All requests for reliance must first be submitted through the reliance request survey that is available on the JHM IRB website at https://www.hopkinsmedicine.org/institutional_review_board/about/agreements/. 

You, as PI, will need to make sure that all study personnel receive appropriate training and are qualified to perform their duties, and that the study is conducted in accordance with the sIRB approved protocol and IRB policies. These requirements are outlined in the “Statement of PI Responsibilities when Relying on an External IRB”, which must be signed and submitted with your reliance request.

A local context review is still required so that we can address any local concerns, perform ancillary reviews, and ensure compliance with institutional policies and local requirements. A new application is required in eIRB2 to facilitate this local context review. This application is pre-reviewed by our reliance team and reviewed by designated reviewers within our Human Research Protection Program. Relevant ancillary reviews are triggered and conducted through normal procedures. 

JHM IRB charges review fees for commercially funded studies with financial support in excess of $15,000. This includes local context review fees [initial review, changes in research [with consent form changes], and study closure] when JHM relies on an External IRB [e.g., JHM is not the IRB of Record]. Please refer to the Fees for JHM IRB Review guidance for more information.

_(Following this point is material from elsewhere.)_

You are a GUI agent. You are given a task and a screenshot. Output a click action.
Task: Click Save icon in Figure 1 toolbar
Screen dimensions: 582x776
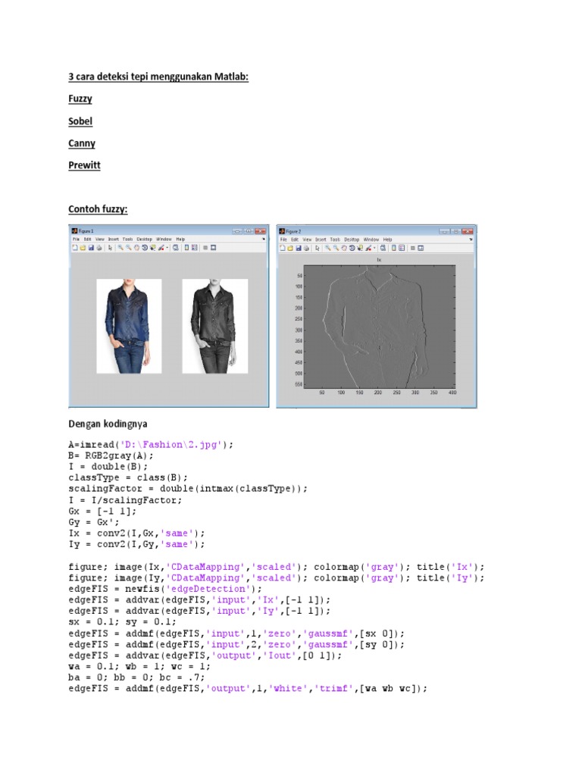click(91, 248)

No. A continuing review application is not required for studies where JHM is not the IRB of record. In cases where the reviewing IRB has determined that continuing review is required and will provide an annual re-approval letter you should use the “Upload External IRB Approval” activity, located on the parent application workspace, to upload the external IRB’s annual approval letter under “Continuing Review Approval Letter”. This will notify our reliance department to update the expiration date based on the external IRB approval letter and ensure we are aware that your study remains active. Please Note: If the External IRB issues updated consent forms to reflect a new approval and expiration date, do not upload the consent forms via the “Upload External IRB Approval” activity. Updated study documents should be submitted via Change in Research application.

Our HRPP is responsible for tracking all active research, including research that is reviewed by an external IRB. Our HRPP may require a local progress report for external IRB applications, even where the reviewing IRB requires no continuing review or progress report. The purpose of this progress report is to provide a local update about the status of the research at our site. Where the reviewing IRB does not require a continuing review and a progress report has not been required by our HRPP, a one-year or three-year expiration will be assigned to the study based on pre-determined criteria. Study teams must keep their study’s status “active” by submitting an “extend approval” request. Failure to submit an extend approval request will result in the termination of the study, meaning no research-related activity may continue at the JHM site. 

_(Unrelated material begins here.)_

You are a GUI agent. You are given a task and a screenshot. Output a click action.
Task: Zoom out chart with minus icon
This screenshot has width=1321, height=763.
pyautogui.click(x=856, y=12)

Under certain circumstances, a Continuing Review is no longer required under the Revised Common Rule. As a Relying Institution, we reserve the authority to require JHU investigators to submit on-going Progress Reports at intervals suitable for the research protocol or research study activities. For example, for studies involving secondary analysis of data, where JHM is contributing more than 500 records, a 1-year expiration date will be applied. The PI will be required to submit a Progress Report to JHM in 1 year.

External IRB applications are acknowledged rather than approved. The external IRB approves the research study. As a relying site, we are acknowledging that our local context review is complete, and research can begin. 

When relying on an external IRB, it is important for JHM investigators to recognize that the JHM IRB and the institution still retain important responsibilities for the oversight and ongoing local conduct of the study. The JHM IRB must have a copy of the current version of the protocol to address any questions or complaints. Please refer to the "Statement of PI Responsibilities when Relying on an External IRB" for examples of changes and other information that should be reported to JHM IRB.

After initial acknowledgment, the External IRB will serve as the source of record for any revised versions of your site-specific JH consent. Please refer to the “Statement of PI Responsibilities when Relying on an External IRB” for a list of changes that require local review prior to proceeding with implementation of the revised version of the site-specific consent form. While in all cases, you are required to submit all revised consent forms for JHM acknowledgment you must only wait for JHM acknowledgment to use the revised consent form if an additional local context review/issue is triggered. For changes that do not require local review before implementation, you may proceed with using the revised version of your site-specific consent forms upon receipt from the External IRB.

Final approved versions of any stamped documents must be secured from the reviewing IRB.

Documents approved by the external IRB [including consent forms] are not stamped by JHM IRB. In addition, we do not require the JHM logo to be included on our site-specific documents.

The final version of the site-specific JH consent initially approved by the external IRB will be available in your “Stamped Documents” tab. If you submit a revised version of the site-specific JH consent approved by the external IRB, it will be available in your “Stamped Documents” tab upon acknowledgment of the Change in Research.